Passing the Hat in Times of COVID: Ways You Can Help MusiciansWritten by Hilary Brown
January 17, 2021
With over 3 million Americans filing for unemployment in the wake of COVID-19, it seems that few professions are safe from the virus’s devastating economic impact, perhaps least of all musicians.
Money is tight; major cities are in quarantine, and most bars, restaurants, and venues are closed. What’s a musician to do? Here are just some of the ways musicians–and the world–can find relief while stuck at home.
GoFundMe is currently home to a host of artist relief funds operating at both the city and state level.
Spotted Cat Musician Relief and the New Orleans Brass Band Musicians Relief Fund pledges to lighten the load for bands booked at the Frenchman Street staple, as well as brass bands across the Crescent City, respectively.
In Austin, The Red River Cultural District has launched Banding Together ATX, dedicated to aiding the live music community and all those who depend on it night after night.
Popular music magazine Billboard has organized a state-by-state guide to available resources. Again, spotlight a couple of prominent GoFundMes?
Nashville musicians may want to check out The Grand Ole Opry Trust Fund, the Local 257 Emergency Relief Fund for members of the Nashville Musicians AFM Local 257, and Nashville Mayor John Cooper’s COVID-19 Response Fund.
Chicagoans can have a look at Chicago Blues Revival for donation-based live performances or the Illinois Department of Employment Security for unemployment benefits.
Los Angelenos have the option of more than a half-dozen programs, like free health insurance through Covered California Special Enrollment, or aid from the Music Fund of Los Angeles Coronavirus Emergency Relief Fund and the LA Mayor’s Economic Relief Package.
New Yorkers can apply to Lost My Gig NYC, a list of freelance workers in need of direct donations, or New York Foundation for the Arts Rauschenberg Emergency Grants for help with mounting medical bills, and the AFM Local 802 Musicians Emergency Relief Fund for union members.
While a $2-trillion government stimulus bill for songwriters and self-employed music workers currently makes its way through the House of Representatives, MusicCares and Sweet Relief have established funds to provide basic living assistance grants to musicians and music industry workers.

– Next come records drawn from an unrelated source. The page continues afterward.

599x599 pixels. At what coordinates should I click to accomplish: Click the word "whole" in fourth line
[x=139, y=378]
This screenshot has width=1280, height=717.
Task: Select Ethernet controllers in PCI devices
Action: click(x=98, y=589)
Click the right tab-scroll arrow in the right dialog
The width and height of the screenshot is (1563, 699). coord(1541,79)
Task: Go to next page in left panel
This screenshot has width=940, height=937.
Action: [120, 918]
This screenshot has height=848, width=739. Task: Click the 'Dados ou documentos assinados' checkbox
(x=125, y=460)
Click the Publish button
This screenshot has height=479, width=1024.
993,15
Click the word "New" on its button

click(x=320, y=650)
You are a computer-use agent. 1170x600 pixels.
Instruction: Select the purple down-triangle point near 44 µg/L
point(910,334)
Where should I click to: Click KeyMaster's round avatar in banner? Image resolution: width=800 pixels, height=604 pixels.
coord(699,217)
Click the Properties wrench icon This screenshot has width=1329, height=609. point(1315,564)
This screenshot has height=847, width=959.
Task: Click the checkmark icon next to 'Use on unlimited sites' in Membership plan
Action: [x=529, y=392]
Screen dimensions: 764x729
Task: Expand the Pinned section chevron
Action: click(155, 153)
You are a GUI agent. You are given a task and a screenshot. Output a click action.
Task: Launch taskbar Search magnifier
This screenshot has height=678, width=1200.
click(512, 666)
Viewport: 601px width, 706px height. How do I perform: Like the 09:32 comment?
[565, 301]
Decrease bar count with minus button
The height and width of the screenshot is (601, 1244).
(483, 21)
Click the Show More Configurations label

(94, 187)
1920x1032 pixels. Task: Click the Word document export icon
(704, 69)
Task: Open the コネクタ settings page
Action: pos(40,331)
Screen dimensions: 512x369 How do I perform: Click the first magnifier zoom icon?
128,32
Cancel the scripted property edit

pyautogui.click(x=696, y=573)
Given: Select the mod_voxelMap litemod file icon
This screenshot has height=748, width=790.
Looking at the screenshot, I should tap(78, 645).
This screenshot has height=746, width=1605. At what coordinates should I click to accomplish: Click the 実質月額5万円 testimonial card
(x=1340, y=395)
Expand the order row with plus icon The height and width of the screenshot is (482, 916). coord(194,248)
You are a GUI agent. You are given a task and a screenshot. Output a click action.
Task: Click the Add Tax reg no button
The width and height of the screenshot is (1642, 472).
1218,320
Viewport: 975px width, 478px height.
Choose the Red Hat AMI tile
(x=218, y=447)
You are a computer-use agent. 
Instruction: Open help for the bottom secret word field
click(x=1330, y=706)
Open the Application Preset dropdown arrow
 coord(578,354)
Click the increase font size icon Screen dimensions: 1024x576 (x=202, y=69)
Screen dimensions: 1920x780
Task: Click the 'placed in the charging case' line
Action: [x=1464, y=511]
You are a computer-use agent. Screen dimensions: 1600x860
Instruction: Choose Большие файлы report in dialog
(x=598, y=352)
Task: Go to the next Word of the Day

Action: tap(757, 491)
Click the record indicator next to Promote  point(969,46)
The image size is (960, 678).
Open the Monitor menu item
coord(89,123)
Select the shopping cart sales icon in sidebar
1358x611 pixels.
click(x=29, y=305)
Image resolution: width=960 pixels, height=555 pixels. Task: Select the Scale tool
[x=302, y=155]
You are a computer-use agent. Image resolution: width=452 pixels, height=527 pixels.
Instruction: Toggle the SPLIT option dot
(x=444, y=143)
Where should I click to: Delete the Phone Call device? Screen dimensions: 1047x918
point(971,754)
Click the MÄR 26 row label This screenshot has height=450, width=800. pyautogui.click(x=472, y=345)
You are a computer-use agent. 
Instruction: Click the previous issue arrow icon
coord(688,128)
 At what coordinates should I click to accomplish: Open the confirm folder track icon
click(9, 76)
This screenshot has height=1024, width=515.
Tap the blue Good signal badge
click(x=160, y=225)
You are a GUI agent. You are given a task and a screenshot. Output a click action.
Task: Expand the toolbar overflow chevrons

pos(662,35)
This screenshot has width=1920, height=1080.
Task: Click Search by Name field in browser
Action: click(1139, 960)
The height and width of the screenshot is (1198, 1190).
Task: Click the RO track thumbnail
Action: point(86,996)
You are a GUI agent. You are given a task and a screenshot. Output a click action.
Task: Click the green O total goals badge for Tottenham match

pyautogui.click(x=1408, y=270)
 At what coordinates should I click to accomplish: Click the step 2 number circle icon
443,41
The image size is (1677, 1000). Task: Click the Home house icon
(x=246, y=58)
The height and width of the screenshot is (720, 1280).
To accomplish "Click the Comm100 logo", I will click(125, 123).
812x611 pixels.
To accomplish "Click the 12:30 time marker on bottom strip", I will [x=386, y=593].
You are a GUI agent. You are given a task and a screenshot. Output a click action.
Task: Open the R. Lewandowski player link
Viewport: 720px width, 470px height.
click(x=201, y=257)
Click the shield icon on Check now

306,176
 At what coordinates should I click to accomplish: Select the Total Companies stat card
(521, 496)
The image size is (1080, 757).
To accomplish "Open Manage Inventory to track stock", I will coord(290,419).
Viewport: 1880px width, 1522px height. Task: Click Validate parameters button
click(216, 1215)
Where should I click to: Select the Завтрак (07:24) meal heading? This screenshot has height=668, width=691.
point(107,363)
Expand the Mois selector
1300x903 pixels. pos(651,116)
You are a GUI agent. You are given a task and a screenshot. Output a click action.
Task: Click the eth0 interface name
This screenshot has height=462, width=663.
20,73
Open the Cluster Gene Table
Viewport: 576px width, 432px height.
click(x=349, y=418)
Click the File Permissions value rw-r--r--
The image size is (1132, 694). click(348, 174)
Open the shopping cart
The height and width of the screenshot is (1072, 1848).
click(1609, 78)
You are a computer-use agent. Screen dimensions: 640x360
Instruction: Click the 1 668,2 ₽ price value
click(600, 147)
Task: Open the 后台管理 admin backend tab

Stipulations apply, and applicants must submit proof of their claim according to unique criteria.
Musical experience curator Equal Sound wants to pay musicians what they would have made in canceled gigs during the outbreak. Maximum payouts are $500, but for many musicians, any amount can make a significant difference.
Music For Relief, the disaster response program of the Entertainment Industry Foundation, has established the COVID-19 Response Fund, intended to provide aid to music industry workers affected by the economic impact of the virus. They are now accepting donations.
German collection society GEMA has started a two-tier, $40-million-Euro aid program for general assistance and case-by-case grants for both industry workers and performers affected.
Down under in Australia, Support Act is helping musicians back on their feet with a massive crowdsourced fundraiser to benefit all those affected by the loss of live music.
Facebook Live and Instagram Live are invaluable outlets for performers and teachers, despite the protocols of social distancing. Those tuning in can tip a little–or a lot–through Venmo or Paypal.
The Grammy Museum’s ongoing Museum at Home program features a packed calendar of events that includes “digital public programs” with an impressive roster of artists, like Tanya Tucker, Brandi Carlisle, and Shooter Jennings.
Festival series Luck Reunion recently held “‘Til Further Notice,” a streaming-only concert featuring artists as diverse as Willie Nelson, Nathanial Rateliff, and Kurt Vile.
Many artists, like Neil Young, are skipping social media altogether and creating privatized streams that you can watch for a nominal fee. Young’s Fireside Sessions are available on his subscription site, The Neil Young Archives.
If you’re more of a physical media type, Bandcamp is the best way to make sure your money makes it directly to the artists. While the dot com usually takes a small cut, the company is currently waiving their fees to make sure the artists get the most out of your dollar.
Music provides relief for many of us when few other things will suffice. While we all continue to adapt to this worldwide phenomenon, it’s necessary to consider those things most important to us. Keeping music alive has never been more essential than it is right now, and there are more ways to do it every day.